- [Problem statement]
Write out all of the entries exactly as given.

(Stored entries)
——————
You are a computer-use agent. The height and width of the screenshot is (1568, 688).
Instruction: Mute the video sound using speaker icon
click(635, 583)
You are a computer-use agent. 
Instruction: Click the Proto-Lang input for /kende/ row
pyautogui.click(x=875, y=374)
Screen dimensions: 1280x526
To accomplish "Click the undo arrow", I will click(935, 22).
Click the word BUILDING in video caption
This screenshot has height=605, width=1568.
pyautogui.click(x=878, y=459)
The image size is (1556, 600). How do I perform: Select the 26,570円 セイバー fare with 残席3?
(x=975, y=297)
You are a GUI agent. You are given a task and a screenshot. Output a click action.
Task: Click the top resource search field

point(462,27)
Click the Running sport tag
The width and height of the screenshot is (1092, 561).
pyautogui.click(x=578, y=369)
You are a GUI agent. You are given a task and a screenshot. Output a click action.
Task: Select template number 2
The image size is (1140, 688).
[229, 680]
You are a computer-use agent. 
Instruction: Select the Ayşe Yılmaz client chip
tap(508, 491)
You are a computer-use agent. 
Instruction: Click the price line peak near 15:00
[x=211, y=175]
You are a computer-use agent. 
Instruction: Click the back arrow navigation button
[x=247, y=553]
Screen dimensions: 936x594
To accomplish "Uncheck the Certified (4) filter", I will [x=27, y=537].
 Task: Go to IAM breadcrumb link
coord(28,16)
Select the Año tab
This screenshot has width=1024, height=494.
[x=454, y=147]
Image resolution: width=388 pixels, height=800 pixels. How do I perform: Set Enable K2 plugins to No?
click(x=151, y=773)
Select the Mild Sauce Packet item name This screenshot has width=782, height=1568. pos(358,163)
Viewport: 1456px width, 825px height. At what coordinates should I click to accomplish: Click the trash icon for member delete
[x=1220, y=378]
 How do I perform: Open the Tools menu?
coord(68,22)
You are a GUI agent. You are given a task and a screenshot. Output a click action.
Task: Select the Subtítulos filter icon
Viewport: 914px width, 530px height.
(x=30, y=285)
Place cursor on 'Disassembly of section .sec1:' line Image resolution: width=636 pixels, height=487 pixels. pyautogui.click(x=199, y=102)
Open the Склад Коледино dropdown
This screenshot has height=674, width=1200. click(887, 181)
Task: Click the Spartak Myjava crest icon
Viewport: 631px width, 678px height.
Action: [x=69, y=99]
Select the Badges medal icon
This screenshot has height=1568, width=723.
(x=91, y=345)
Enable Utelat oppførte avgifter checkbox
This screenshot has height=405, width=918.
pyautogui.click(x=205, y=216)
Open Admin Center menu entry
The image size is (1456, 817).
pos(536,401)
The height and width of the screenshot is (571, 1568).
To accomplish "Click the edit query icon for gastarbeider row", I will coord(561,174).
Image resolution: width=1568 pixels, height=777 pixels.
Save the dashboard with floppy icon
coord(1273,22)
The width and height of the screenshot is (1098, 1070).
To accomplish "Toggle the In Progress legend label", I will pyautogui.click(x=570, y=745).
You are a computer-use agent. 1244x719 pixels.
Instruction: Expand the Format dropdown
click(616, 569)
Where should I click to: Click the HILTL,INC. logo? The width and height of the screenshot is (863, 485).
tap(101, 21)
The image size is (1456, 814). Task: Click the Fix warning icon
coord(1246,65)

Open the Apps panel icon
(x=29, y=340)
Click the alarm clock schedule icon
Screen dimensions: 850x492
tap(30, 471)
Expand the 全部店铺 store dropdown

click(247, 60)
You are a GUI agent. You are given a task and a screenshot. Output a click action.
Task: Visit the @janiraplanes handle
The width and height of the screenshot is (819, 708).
——————
- [Solution for this problem]
You are a computer-use agent. The height and width of the screenshot is (1568, 688).
Instruction: Mute the video sound using speaker icon
click(635, 583)
You are a computer-use agent. 
Instruction: Click the Proto-Lang input for /kende/ row
pyautogui.click(x=875, y=374)
Screen dimensions: 1280x526
To accomplish "Click the undo arrow", I will click(935, 22).
Click the word BUILDING in video caption
This screenshot has height=605, width=1568.
pyautogui.click(x=878, y=459)
The image size is (1556, 600). How do I perform: Select the 26,570円 セイバー fare with 残席3?
(x=975, y=297)
You are a GUI agent. You are given a task and a screenshot. Output a click action.
Task: Click the top resource search field

point(462,27)
Click the Running sport tag
The width and height of the screenshot is (1092, 561).
pyautogui.click(x=578, y=369)
You are a GUI agent. You are given a task and a screenshot. Output a click action.
Task: Select template number 2
The image size is (1140, 688).
[229, 680]
You are a computer-use agent. 
Instruction: Select the Ayşe Yılmaz client chip
tap(508, 491)
You are a computer-use agent. 
Instruction: Click the price line peak near 15:00
[x=211, y=175]
You are a computer-use agent. 
Instruction: Click the back arrow navigation button
[x=247, y=553]
Screen dimensions: 936x594
To accomplish "Uncheck the Certified (4) filter", I will [x=27, y=537].
 Task: Go to IAM breadcrumb link
coord(28,16)
Select the Año tab
This screenshot has width=1024, height=494.
[x=454, y=147]
Image resolution: width=388 pixels, height=800 pixels. How do I perform: Set Enable K2 plugins to No?
click(x=151, y=773)
Select the Mild Sauce Packet item name This screenshot has width=782, height=1568. pos(358,163)
Viewport: 1456px width, 825px height. At what coordinates should I click to accomplish: Click the trash icon for member delete
[x=1220, y=378]
 How do I perform: Open the Tools menu?
coord(68,22)
You are a GUI agent. You are given a task and a screenshot. Output a click action.
Task: Select the Subtítulos filter icon
Viewport: 914px width, 530px height.
(x=30, y=285)
Place cursor on 'Disassembly of section .sec1:' line Image resolution: width=636 pixels, height=487 pixels. pyautogui.click(x=199, y=102)
Open the Склад Коледино dropdown
This screenshot has height=674, width=1200. click(887, 181)
Task: Click the Spartak Myjava crest icon
Viewport: 631px width, 678px height.
Action: [x=69, y=99]
Select the Badges medal icon
This screenshot has height=1568, width=723.
(x=91, y=345)
Enable Utelat oppførte avgifter checkbox
This screenshot has height=405, width=918.
pyautogui.click(x=205, y=216)
Open Admin Center menu entry
The image size is (1456, 817).
pos(536,401)
The height and width of the screenshot is (571, 1568).
To accomplish "Click the edit query icon for gastarbeider row", I will coord(561,174).
Image resolution: width=1568 pixels, height=777 pixels.
Save the dashboard with floppy icon
coord(1273,22)
The width and height of the screenshot is (1098, 1070).
To accomplish "Toggle the In Progress legend label", I will pyautogui.click(x=570, y=745).
You are a computer-use agent. 1244x719 pixels.
Instruction: Expand the Format dropdown
click(616, 569)
Where should I click to: Click the HILTL,INC. logo? The width and height of the screenshot is (863, 485).
tap(101, 21)
The image size is (1456, 814). Task: Click the Fix warning icon
coord(1246,65)

Open the Apps panel icon
(x=29, y=340)
Click the alarm clock schedule icon
Screen dimensions: 850x492
tap(30, 471)
Expand the 全部店铺 store dropdown

click(247, 60)
You are a GUI agent. You are given a task and a screenshot. Output a click action.
Task: Visit the @janiraplanes handle
The width and height of the screenshot is (819, 708).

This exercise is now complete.